**TASK INSTRUCTIONS**
Although the material holds pictures, none belong in the copy; transcribe exactly, and only, the lines from the one with "The height and width of the screenshot is (643, 821)." through the end.

PROVIDED RECORDS Block Start

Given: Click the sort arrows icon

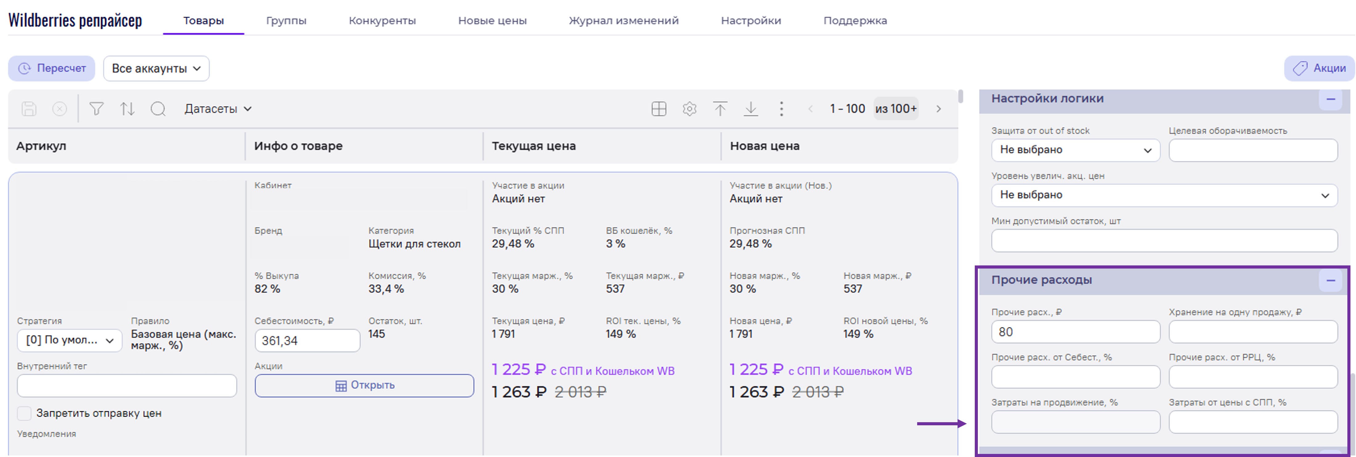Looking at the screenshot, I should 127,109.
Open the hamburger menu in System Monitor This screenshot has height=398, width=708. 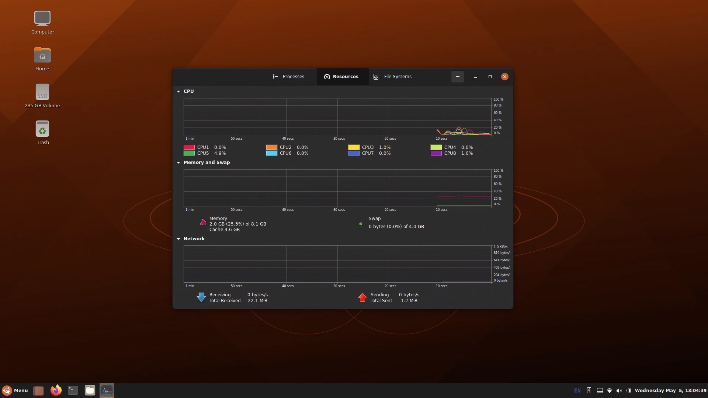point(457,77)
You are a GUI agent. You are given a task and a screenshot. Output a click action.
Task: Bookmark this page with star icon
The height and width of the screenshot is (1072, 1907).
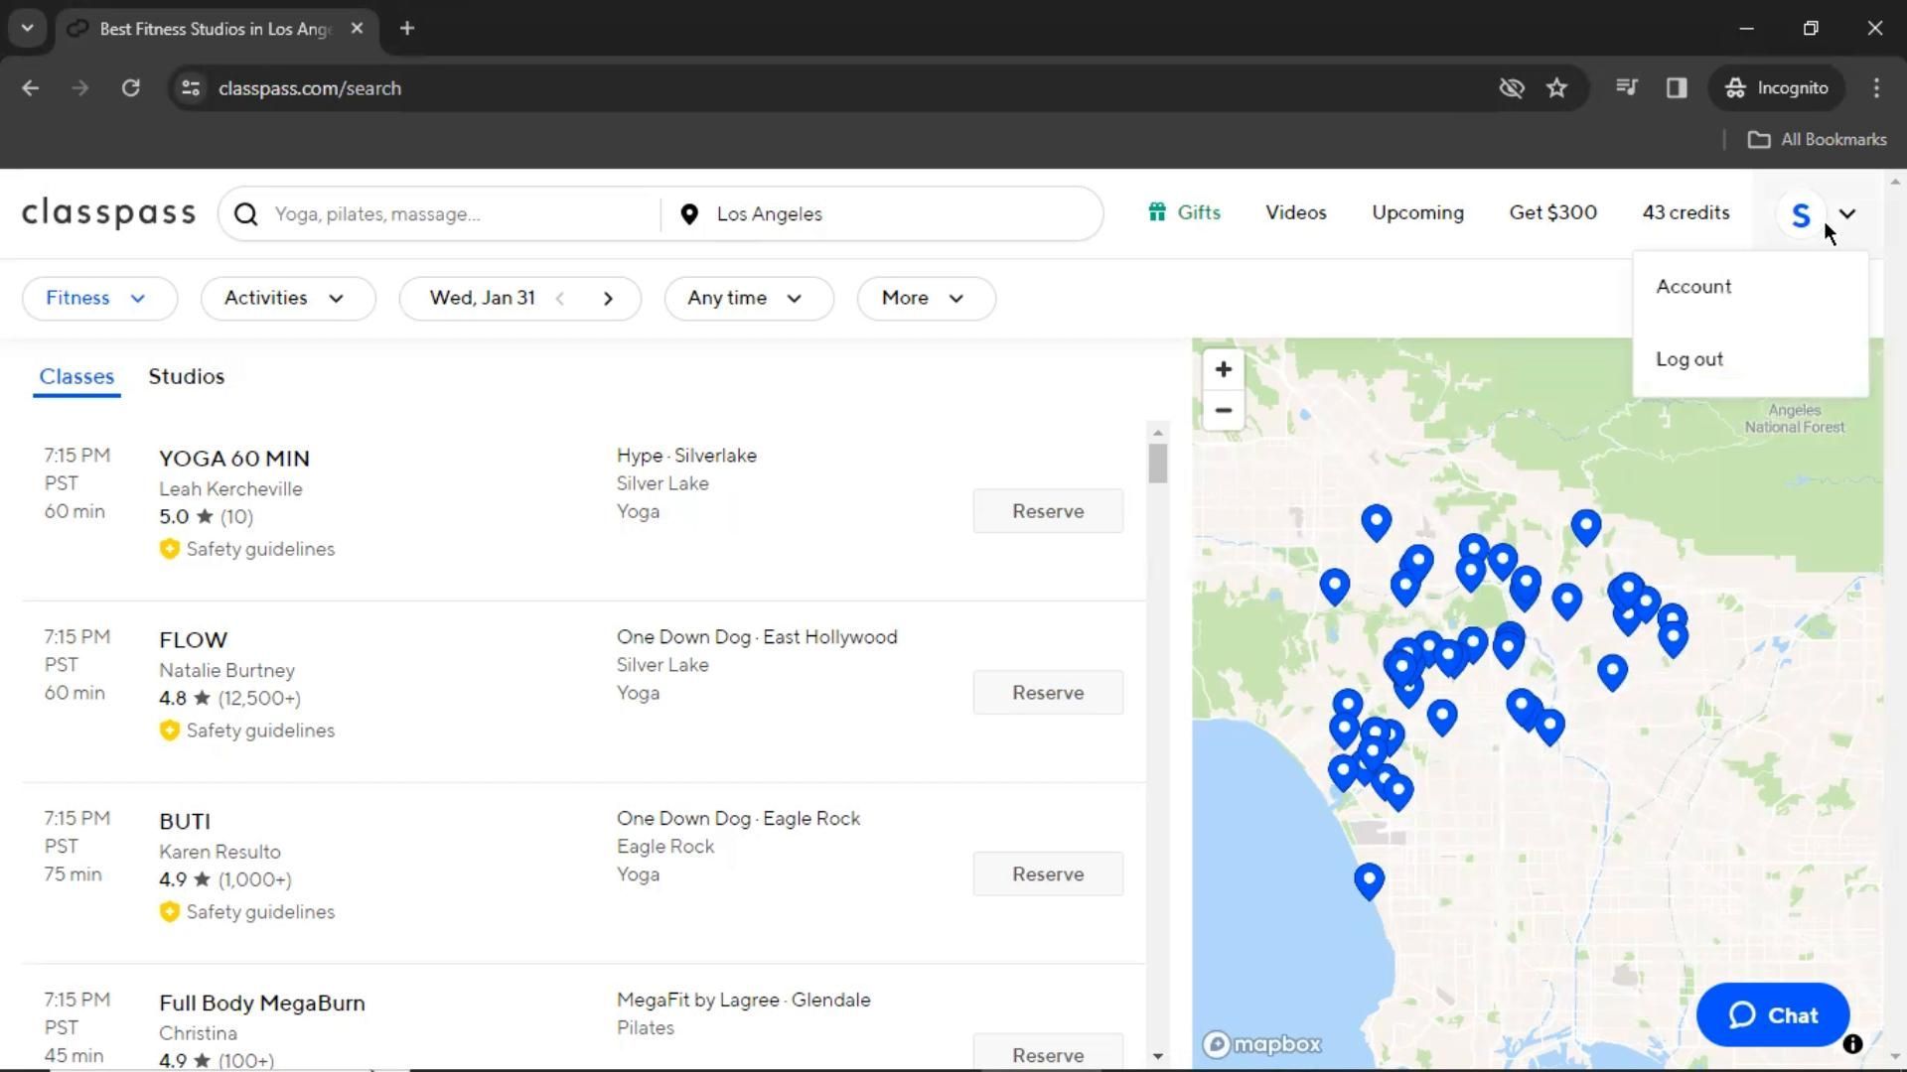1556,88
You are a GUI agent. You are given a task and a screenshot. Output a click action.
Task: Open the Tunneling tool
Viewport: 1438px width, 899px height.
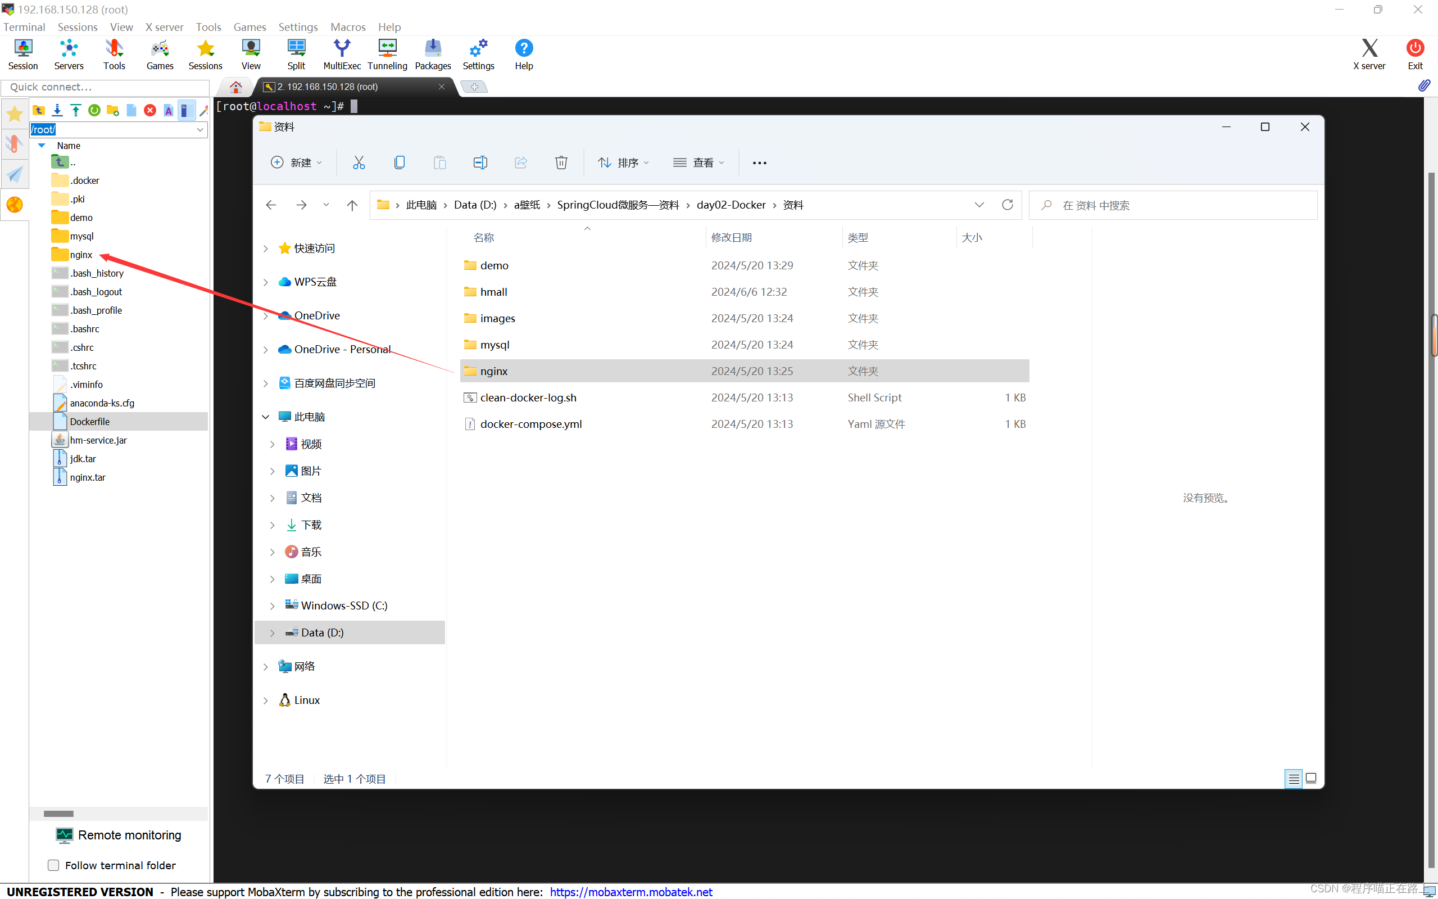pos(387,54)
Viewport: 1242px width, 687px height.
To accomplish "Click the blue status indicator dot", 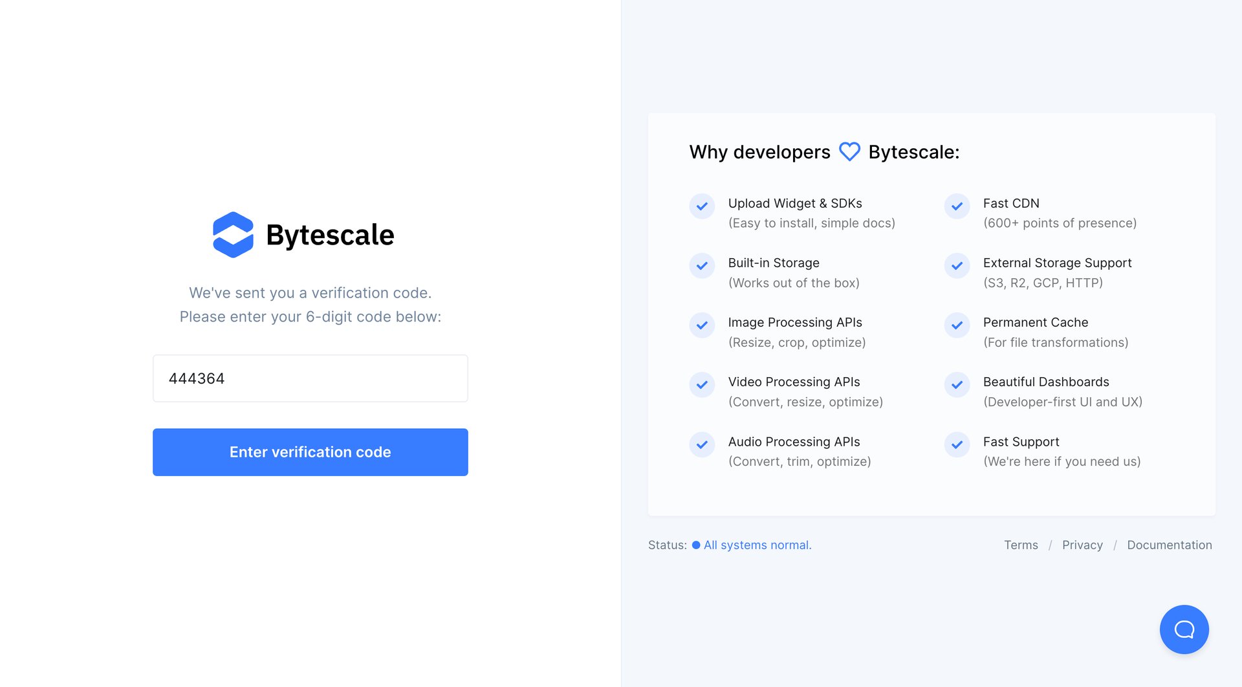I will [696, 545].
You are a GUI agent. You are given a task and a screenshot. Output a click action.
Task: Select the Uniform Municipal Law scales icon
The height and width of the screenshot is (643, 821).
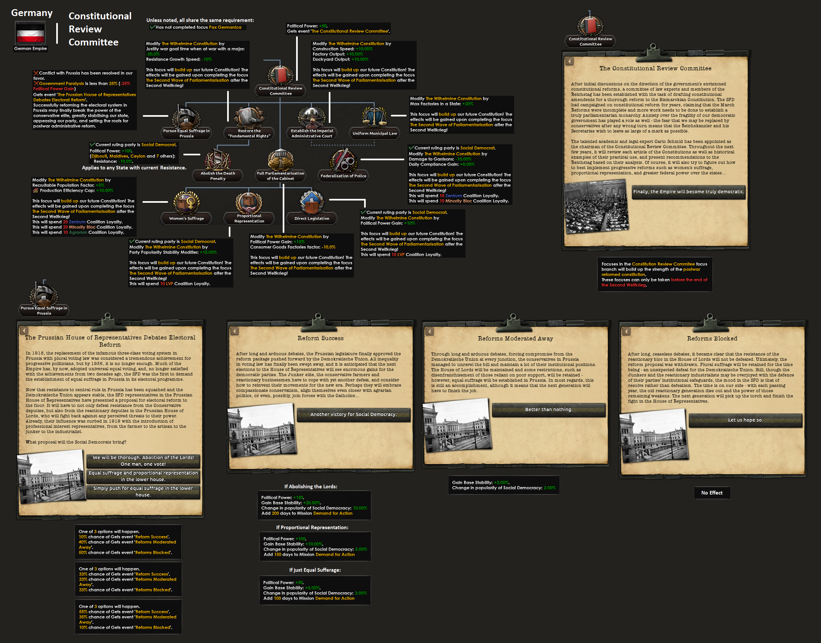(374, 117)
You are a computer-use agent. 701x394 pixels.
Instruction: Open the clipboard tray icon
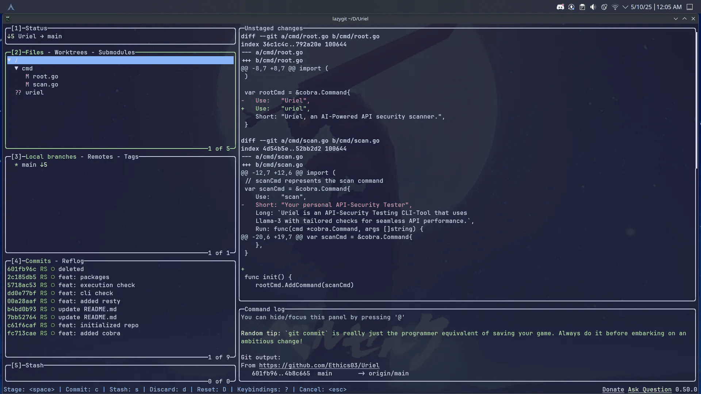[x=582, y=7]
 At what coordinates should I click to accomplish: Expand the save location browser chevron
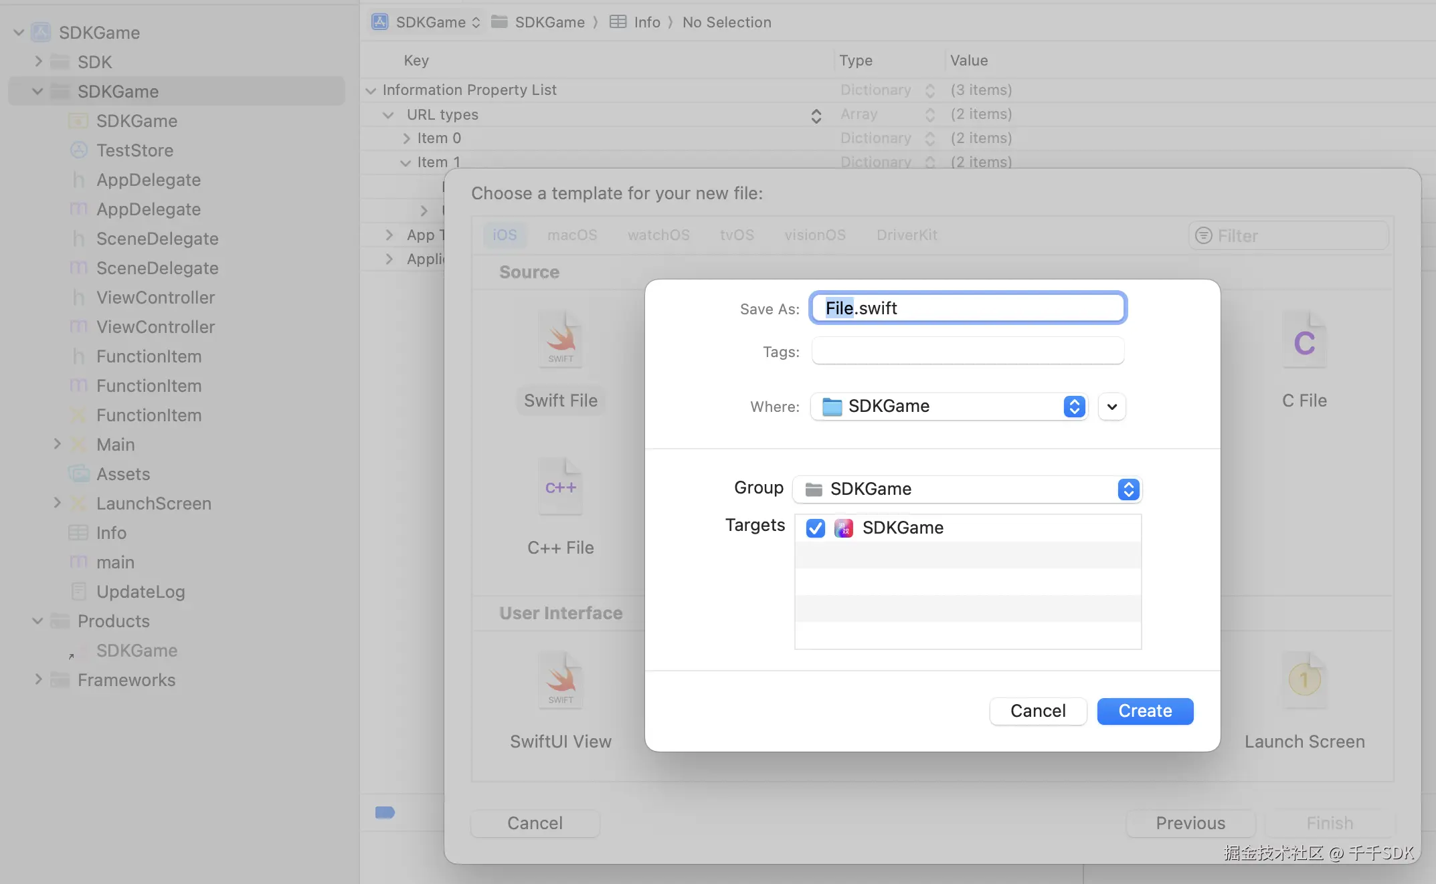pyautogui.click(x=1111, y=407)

PROVIDED RECORDS Block End

**OUTPUT BELOW**
The height and width of the screenshot is (643, 821).
(374, 117)
You are a computer-use agent. 701x394 pixels.
Instruction: Open the clipboard tray icon
[x=582, y=7]
 At what coordinates should I click to accomplish: Expand the save location browser chevron
pyautogui.click(x=1111, y=407)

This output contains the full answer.